Tuesday, October 7, 2008

Big Picture: How do you store old email?

The biggest hurdle that we, as systems administrators, have to deal with is that our time is finite, and thus our knowledge is incomplete. The development and growth of the internet has been a boon to people like ourselves, who seek to gain information. The advent of effective search engines goes far in presenting this information usefully and keeps it at our fingertips.

I've found that there are some things that search engines don't do so well on. You can search Google for how, technically, to archive email, but you can't search for what the best policy is. You can't grep the experience of other administrators unless they've written about what they've done, and you can't download memories unless they've been recorded and put online.

That's a large part of why I started this blog.

None of us have as much experience as all of us, and by working together, we amass a pool of information and experiences that can help others learn what we have, and hopefully by standing on shoulders, heads, and feet, eclipse us and our knowledge. And then we do the same to them.

It's a type of bootstrapping where we architect our own usurpers, then try to follow their example and surpass their achievements. Collective learning and pushing and growing. It's great to watch and experience, and if you're reading this blog, you're a part of it.

You know that I ask for help all the time. Password retention, project management software, even best practices for security policies. I'm not afraid to admit that I don't know something, or that I don't know how to do something. There's no shame in ignorance, there's just an opportunity to learn.

In that same vein, I thank you for all the help you have given me previously, and ask again for advice and experience.

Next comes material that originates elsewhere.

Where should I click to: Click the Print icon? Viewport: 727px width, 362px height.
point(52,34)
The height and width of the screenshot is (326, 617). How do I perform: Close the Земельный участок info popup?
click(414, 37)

I have users who currently store, and semi-regularly read, email up to 8-9 years old. All told, one of my users weighs in at 11GB of mail.

If you're a regular reader, you know I asked about hosted email providers the other day. We're going to be limited to having 4GB of mail per user. The act of storing every email which touches the server, as suggested by this email compliance document, is completely unfeasible. We have several users who all receive the same tens-of-megabytes files every day of the week from several clients. I would need a $100,000 storage system with data deduplication just to store a few years worth of mail.

Aside from being completely out of the financial ballpark, it would violate the concept of keeping your least volatile data on your most expensive storage.

This article has what sounds like good advice, but much of it is provided by people with vested interests in selling solutions. I want to hear from other admins who deal with this. Even if you don't deal with it, what ideas do you have as to how it should be done?